== RECORDS TO PROCESS

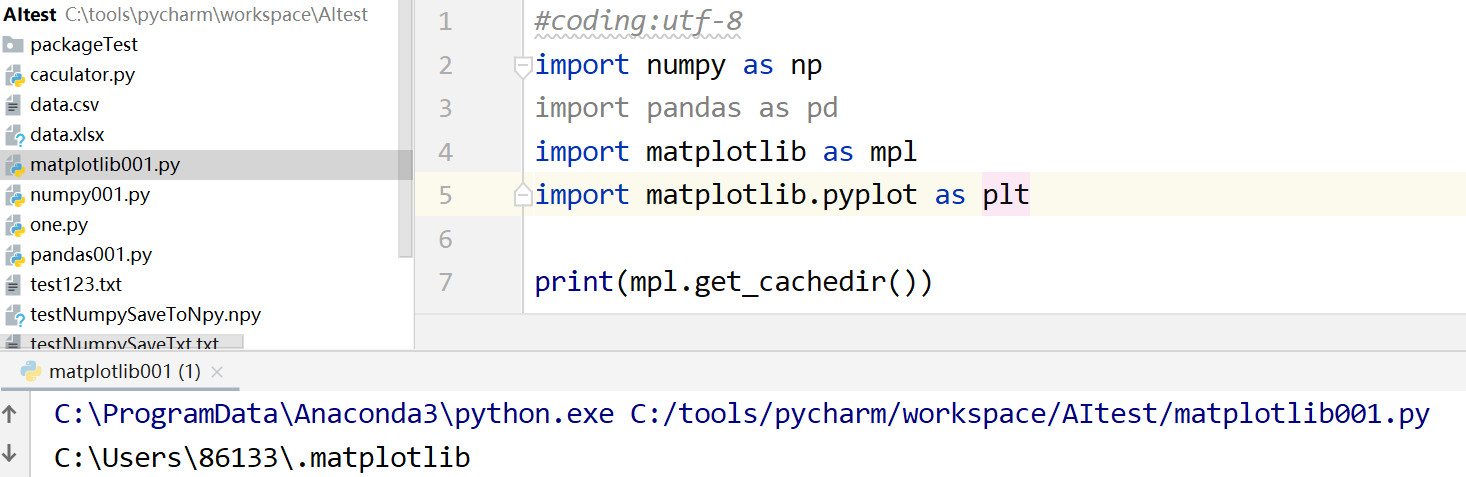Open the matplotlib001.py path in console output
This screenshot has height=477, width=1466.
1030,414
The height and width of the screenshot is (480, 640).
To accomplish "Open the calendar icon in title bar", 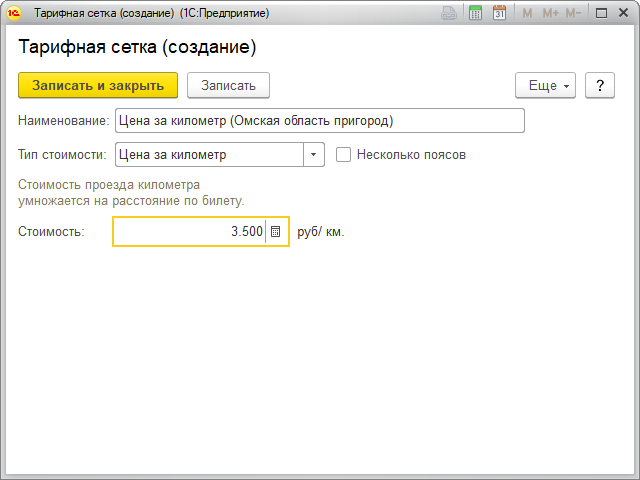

====

WRITTEN REQUEST
Render the lines above as a Markdown table with the columns "Row" and "Line", numbering each row and skipping blank lines. Leave the pictures out of the answer.

EXERCISE RESPONSE
| Row | Line |
|---|---|
| 1 | Open the matplotlib001.py path in console output |
| 2 | This screenshot has height=477, width=1466. |
| 3 | 1030,414 |
| 4 | The height and width of the screenshot is (480, 640). |
| 5 | To accomplish "Open the calendar icon in title bar",  |